══ Record extracts ══

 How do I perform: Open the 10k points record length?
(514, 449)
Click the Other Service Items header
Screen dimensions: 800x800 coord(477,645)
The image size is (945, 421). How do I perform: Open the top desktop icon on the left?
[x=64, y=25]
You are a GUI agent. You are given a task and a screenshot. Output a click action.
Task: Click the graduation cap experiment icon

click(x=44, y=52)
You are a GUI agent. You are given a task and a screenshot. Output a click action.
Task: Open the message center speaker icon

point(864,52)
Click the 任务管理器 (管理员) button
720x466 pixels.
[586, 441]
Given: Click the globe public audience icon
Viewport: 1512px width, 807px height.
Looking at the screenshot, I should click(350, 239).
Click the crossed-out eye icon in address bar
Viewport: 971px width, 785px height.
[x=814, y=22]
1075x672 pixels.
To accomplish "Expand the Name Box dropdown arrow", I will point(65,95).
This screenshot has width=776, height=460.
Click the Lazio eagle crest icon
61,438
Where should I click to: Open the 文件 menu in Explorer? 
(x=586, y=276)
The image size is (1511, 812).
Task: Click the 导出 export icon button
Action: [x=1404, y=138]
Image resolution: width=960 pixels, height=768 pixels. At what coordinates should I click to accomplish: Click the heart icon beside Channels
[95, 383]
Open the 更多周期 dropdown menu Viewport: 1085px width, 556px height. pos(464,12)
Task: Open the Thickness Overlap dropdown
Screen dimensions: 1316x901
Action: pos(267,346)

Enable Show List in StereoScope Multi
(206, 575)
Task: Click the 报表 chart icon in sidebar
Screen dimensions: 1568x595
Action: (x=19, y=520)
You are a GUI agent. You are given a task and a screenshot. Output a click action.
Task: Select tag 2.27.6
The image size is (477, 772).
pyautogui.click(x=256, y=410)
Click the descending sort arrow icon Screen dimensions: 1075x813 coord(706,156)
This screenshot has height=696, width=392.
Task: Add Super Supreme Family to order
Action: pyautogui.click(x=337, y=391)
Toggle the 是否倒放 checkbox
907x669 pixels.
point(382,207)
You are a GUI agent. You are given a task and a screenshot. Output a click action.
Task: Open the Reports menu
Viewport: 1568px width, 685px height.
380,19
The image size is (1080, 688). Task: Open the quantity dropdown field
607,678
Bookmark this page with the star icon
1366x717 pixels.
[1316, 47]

═══

## Exercise
From the data above, extract every line in its exact form.

## Response below
 How do I perform: Open the 10k points record length?
(514, 449)
Click the Other Service Items header
Screen dimensions: 800x800 coord(477,645)
The image size is (945, 421). How do I perform: Open the top desktop icon on the left?
[x=64, y=25]
You are a GUI agent. You are given a task and a screenshot. Output a click action.
Task: Click the graduation cap experiment icon

click(x=44, y=52)
You are a GUI agent. You are given a task and a screenshot. Output a click action.
Task: Open the message center speaker icon

point(864,52)
Click the 任务管理器 (管理员) button
720x466 pixels.
[586, 441]
Given: Click the globe public audience icon
Viewport: 1512px width, 807px height.
Looking at the screenshot, I should click(350, 239).
Click the crossed-out eye icon in address bar
Viewport: 971px width, 785px height.
[x=814, y=22]
1075x672 pixels.
To accomplish "Expand the Name Box dropdown arrow", I will point(65,95).
This screenshot has width=776, height=460.
Click the Lazio eagle crest icon
61,438
Where should I click to: Open the 文件 menu in Explorer? 
(x=586, y=276)
The image size is (1511, 812).
Task: Click the 导出 export icon button
Action: [x=1404, y=138]
Image resolution: width=960 pixels, height=768 pixels. At what coordinates should I click to accomplish: Click the heart icon beside Channels
[95, 383]
Open the 更多周期 dropdown menu Viewport: 1085px width, 556px height. pos(464,12)
Task: Open the Thickness Overlap dropdown
Screen dimensions: 1316x901
Action: pos(267,346)

Enable Show List in StereoScope Multi
(206, 575)
Task: Click the 报表 chart icon in sidebar
Screen dimensions: 1568x595
Action: (x=19, y=520)
You are a GUI agent. You are given a task and a screenshot. Output a click action.
Task: Select tag 2.27.6
The image size is (477, 772).
pyautogui.click(x=256, y=410)
Click the descending sort arrow icon Screen dimensions: 1075x813 coord(706,156)
This screenshot has height=696, width=392.
Task: Add Super Supreme Family to order
Action: pyautogui.click(x=337, y=391)
Toggle the 是否倒放 checkbox
907x669 pixels.
point(382,207)
You are a GUI agent. You are given a task and a screenshot. Output a click action.
Task: Open the Reports menu
Viewport: 1568px width, 685px height.
380,19
The image size is (1080, 688). Task: Open the quantity dropdown field
607,678
Bookmark this page with the star icon
1366x717 pixels.
[1316, 47]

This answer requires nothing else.